Business

An Alternative Approach To Investment

Issue 33

I was carrying out some research in line with my role of being on the investment committee here at Rutherford Hughes, and decided to look at an area where we have made the conscious decision not to invest.

Clearly, it is important to review previous decisions.

We have a jaundiced view of what are known as “Alternative Investments” or “Absolute Return Funds,” as they are also known. The reason is that we are yet to find one that does what it says on the tin. Why are we cynical? Simply because we do not think that calling markets or “clever” financial engineering works. The idea of something that performs well in all market conditions would be something of a “Holy Grail” in investment terms. But we believe that it is a myth.

So, I took to Morningstar, one of the World’s leading investment data providers. Inevitably you will find the good, bad and the ugly. I looked only for funds with a record of three years plus, which, even then, is quite short.

Bottom of the pile is one of Credit Suisse’s offerings with an annualised loss of just over 3%pa for the last three years. In other words, this would fund would have lost you around 10% over the last three years.
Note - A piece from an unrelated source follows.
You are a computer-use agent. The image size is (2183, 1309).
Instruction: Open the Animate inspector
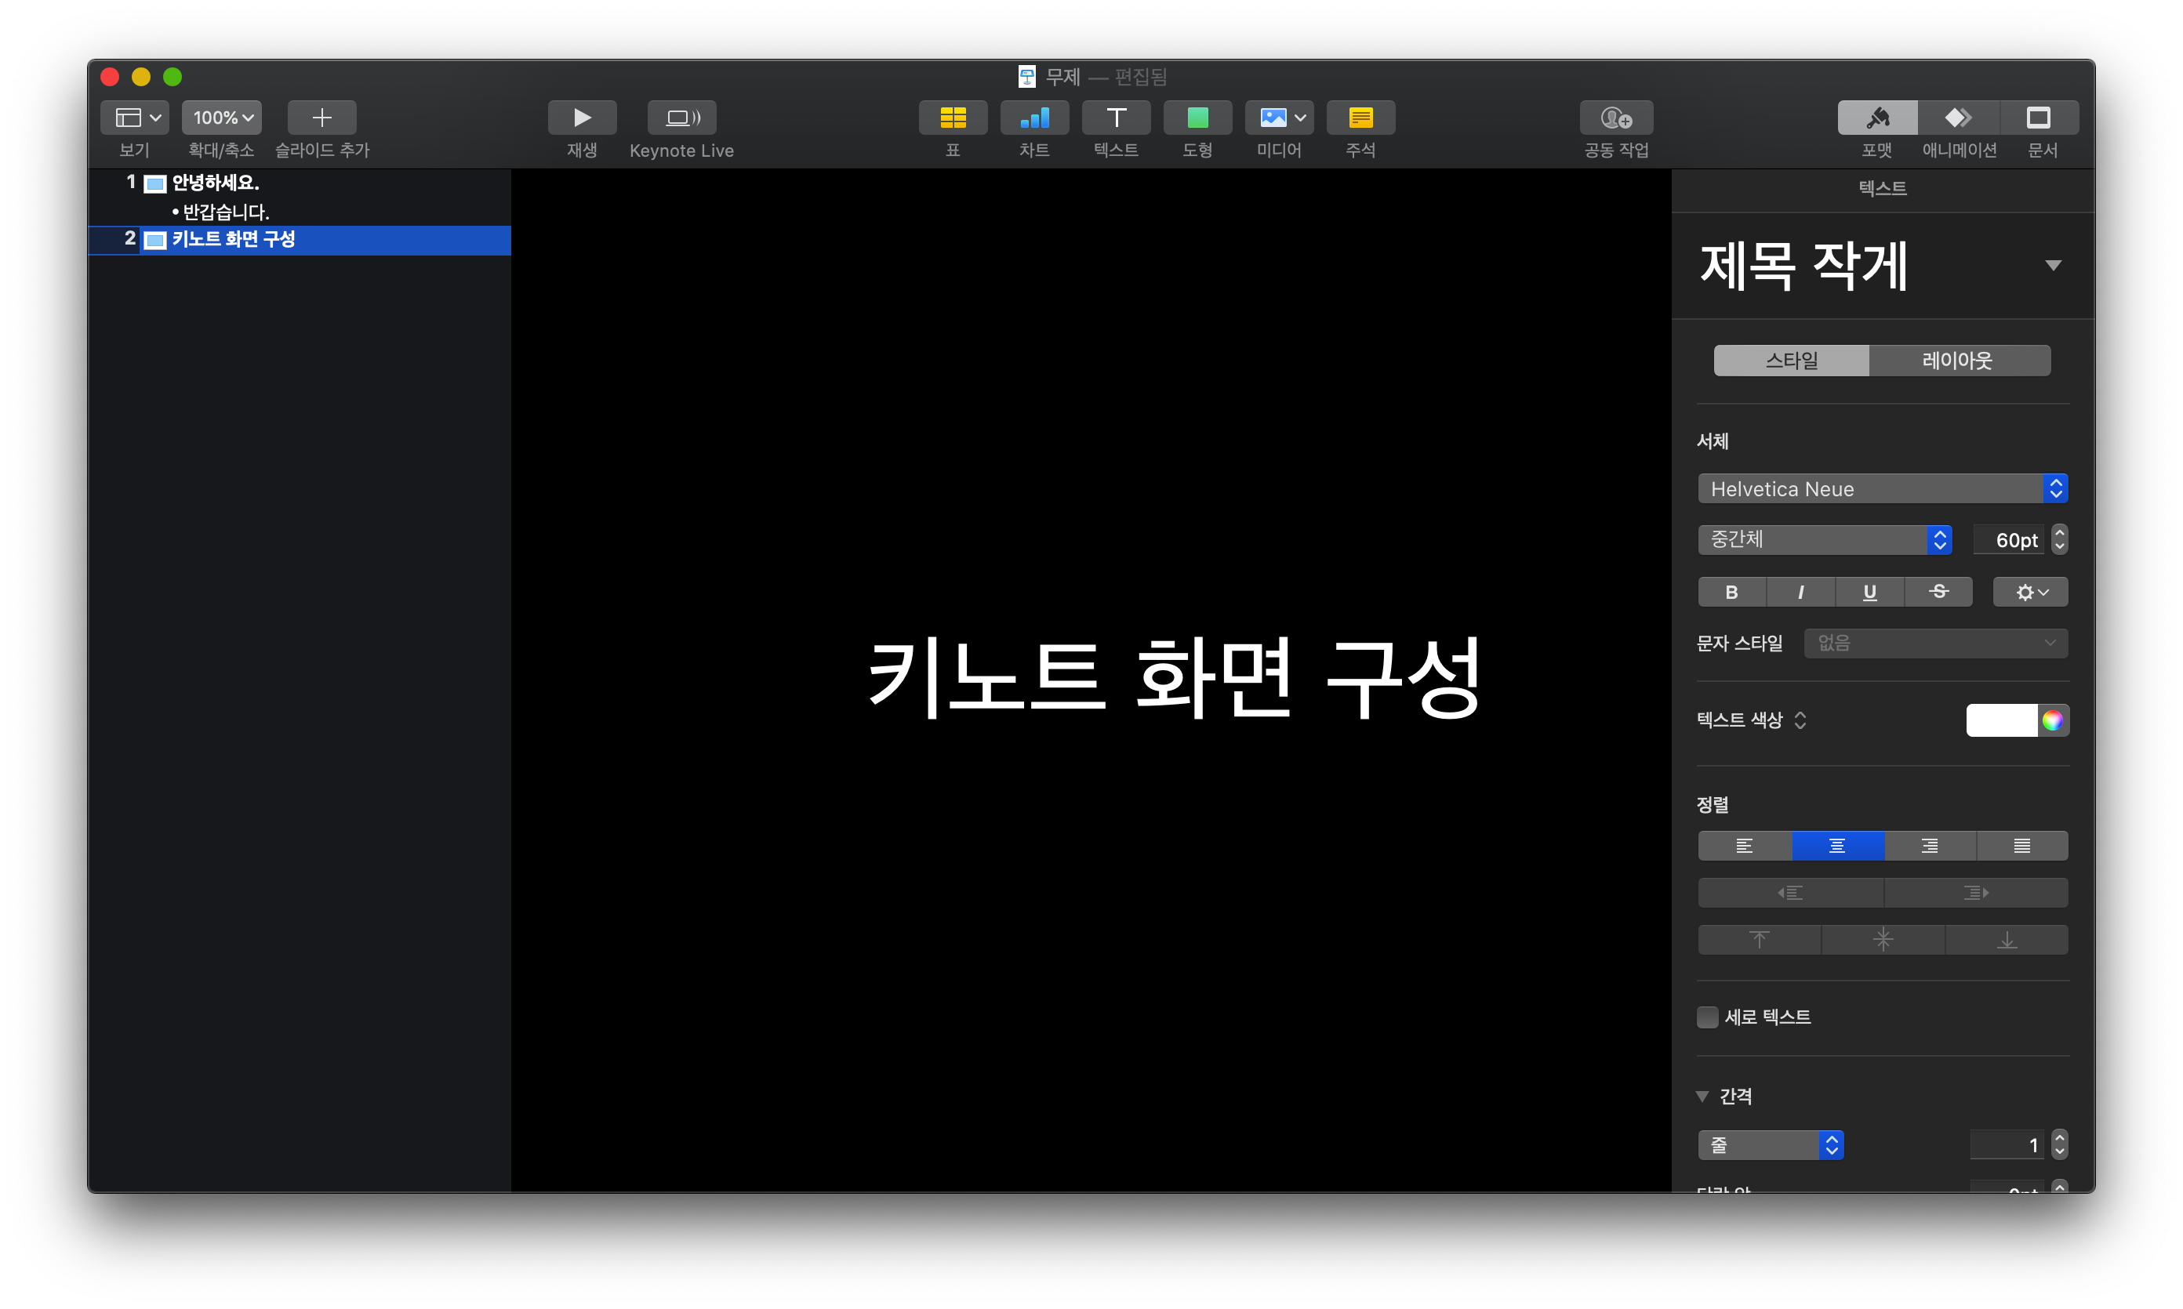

Top of the tree is Brunswick Growth Portfolio. Heard of them? No, nor had I. That said, their performance has been very good with 13.51% annual return over the last three years. The analysis suggests that it is a little more aggressive than our own A Strategy, but it does not outperform our Strategy.

So, we have had a quick look at the best and the worst. What about the big boys? Well Standard Life’s Global Absolute Return firm has only managed a total return of just 2.1% over the last three years (source Trustnet). That equates to an annualised return of around 0.6% over the period. You would not be quite so upset until you realise

that it holds over £21Bn of investors money. That is a huge amount receiving no better return than being on deposit. Compared with, say, our A Strategy, that means that investors have missed out on around £8Bn which they will never recover.

So, are we right to ignore these absolute return funds? In our view we are. There is no consistency in approach or return, and these are what we require from each fund that we choose in each sector of our portfolios.

At least I can now log this as completed research on our portfolios to see if we can add further value to our portfolios and our investors’ returns.